__WHAT THE EXERCISE ASKS__.
Only lines containing "computer" are wanted from the data below. Copy those lines.

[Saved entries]
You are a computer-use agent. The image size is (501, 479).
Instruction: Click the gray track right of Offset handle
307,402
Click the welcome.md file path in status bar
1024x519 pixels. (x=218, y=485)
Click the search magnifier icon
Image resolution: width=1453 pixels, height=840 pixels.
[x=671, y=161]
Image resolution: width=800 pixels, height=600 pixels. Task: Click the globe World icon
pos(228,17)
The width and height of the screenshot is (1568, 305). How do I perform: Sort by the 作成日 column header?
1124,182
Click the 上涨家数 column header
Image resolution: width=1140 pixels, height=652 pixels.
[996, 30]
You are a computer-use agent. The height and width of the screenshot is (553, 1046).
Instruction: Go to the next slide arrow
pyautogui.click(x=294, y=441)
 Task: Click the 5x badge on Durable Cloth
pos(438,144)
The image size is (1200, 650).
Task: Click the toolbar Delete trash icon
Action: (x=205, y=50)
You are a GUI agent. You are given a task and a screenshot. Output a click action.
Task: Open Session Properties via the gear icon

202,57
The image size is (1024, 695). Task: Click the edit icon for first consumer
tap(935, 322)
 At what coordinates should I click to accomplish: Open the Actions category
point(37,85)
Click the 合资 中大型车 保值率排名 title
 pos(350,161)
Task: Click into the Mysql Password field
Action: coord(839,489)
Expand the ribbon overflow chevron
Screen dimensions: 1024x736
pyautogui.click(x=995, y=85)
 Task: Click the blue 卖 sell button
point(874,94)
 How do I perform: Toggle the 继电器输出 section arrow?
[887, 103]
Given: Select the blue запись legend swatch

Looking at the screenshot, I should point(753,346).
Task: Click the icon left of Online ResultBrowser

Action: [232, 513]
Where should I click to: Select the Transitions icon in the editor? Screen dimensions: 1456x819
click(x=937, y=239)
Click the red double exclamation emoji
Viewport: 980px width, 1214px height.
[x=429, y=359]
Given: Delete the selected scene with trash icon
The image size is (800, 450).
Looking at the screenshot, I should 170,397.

__WRITTEN RESPONSE__.
You are a computer-use agent. The image size is (501, 479).
You are a computer-use agent. The height and width of the screenshot is (553, 1046).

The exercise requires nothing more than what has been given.